We can only imagine what the first followers of Jesus were thinking or feeling when Jesus passed along the Sea of Galilee and called them to follow. We do know how they responded to the summons. They immediately left all behind and moved toward an unknown future. It seems rather far removed from us. Seldom do we know such spontaneity around major life decisions.

But we can still identify with a faith that moves us forward as we trust in something greater than our own well thought out plans. In the story we can feel the words, “You who have fished other waters; you the longing of souls that are yearning: O loving Friend, you have come to call me.” (ELW 817)

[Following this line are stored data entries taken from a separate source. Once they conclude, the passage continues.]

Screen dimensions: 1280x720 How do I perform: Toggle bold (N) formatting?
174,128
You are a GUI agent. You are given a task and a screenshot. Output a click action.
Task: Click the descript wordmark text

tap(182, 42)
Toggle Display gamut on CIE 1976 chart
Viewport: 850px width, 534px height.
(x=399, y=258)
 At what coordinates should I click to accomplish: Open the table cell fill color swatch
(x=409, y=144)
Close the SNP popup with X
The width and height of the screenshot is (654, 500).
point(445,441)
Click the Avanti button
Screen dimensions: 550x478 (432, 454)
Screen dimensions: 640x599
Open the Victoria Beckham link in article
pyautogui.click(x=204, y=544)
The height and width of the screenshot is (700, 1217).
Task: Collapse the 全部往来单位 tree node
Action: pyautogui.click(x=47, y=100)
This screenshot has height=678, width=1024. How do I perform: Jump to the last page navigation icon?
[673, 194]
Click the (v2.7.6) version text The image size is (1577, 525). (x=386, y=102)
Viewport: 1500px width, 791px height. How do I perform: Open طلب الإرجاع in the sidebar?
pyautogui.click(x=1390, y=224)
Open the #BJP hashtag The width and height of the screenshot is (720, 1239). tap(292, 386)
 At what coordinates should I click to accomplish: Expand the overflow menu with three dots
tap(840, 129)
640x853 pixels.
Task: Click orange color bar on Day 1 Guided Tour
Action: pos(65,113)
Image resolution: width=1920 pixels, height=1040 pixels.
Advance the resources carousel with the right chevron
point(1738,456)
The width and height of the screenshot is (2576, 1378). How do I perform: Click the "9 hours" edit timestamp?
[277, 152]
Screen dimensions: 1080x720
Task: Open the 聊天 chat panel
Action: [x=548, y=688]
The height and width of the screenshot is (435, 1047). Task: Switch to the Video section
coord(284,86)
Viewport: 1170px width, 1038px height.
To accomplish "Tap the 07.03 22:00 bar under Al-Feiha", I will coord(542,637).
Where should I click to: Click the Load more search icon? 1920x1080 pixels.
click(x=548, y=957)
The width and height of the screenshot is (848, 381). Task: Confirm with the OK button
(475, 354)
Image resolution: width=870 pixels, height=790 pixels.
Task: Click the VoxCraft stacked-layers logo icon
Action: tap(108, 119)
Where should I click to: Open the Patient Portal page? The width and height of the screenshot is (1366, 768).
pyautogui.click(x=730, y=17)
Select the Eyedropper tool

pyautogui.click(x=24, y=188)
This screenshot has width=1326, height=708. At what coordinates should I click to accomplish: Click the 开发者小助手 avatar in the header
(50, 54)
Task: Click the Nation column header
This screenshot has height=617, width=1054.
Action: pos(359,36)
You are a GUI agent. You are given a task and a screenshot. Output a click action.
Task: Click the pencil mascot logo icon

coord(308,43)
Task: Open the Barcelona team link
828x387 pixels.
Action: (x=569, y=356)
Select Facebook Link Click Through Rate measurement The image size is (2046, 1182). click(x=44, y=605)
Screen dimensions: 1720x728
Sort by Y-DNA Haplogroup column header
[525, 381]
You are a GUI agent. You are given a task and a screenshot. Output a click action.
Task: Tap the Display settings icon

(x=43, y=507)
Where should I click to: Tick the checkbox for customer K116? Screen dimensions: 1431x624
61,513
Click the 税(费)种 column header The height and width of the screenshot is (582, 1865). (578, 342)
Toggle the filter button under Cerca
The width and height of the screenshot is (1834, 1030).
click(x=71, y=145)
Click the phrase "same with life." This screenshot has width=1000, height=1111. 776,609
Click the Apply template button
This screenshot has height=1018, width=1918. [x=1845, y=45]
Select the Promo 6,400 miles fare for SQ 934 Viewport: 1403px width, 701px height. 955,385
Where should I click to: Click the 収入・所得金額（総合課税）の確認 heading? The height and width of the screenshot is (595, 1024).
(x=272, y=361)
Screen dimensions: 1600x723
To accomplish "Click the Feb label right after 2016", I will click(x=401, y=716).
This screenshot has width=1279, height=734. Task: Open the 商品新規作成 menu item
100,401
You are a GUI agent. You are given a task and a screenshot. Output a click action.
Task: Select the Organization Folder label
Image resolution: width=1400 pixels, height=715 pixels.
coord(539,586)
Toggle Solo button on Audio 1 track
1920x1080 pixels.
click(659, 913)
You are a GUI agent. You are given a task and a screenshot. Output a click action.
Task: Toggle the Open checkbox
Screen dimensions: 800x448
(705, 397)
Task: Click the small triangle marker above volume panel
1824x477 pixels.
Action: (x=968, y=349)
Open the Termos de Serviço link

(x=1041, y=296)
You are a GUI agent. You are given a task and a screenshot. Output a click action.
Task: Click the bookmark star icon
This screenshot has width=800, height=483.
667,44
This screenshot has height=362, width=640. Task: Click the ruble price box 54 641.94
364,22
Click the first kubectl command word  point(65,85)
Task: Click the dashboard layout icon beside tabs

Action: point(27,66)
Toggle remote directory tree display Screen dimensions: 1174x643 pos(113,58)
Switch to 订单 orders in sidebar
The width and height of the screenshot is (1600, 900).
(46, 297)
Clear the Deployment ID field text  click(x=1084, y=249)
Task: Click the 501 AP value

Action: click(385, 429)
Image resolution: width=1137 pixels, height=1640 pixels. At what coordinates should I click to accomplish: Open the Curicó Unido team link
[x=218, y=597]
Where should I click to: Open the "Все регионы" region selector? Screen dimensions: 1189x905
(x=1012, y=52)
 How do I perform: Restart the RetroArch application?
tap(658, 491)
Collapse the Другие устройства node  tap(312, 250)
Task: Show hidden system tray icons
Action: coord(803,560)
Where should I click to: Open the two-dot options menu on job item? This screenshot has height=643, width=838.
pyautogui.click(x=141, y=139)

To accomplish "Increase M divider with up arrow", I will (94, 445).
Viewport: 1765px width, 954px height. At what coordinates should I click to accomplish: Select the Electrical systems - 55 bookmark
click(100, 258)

The good news that the first disciples were called to follow was “the kingdom of God has come near.” This immediacy is all over the Gospel of Mark because Jesus was ever so present for people in all their hurts and longings. The disciples were invited to fully participate in this ministry of presence in the present moment.

As we listen to the variety of call stories in the scriptures it gives us the chance to reflect upon our own calls – unique to each one of us. It is the very nature of our ministry to affirm the many ways we share in the presence of Jesus in the world. Much of our ministry is helping one another listen to God calling with all the wonder and challenge it involves. Much of our ministry is equipping and supporting one another as we live out those calls.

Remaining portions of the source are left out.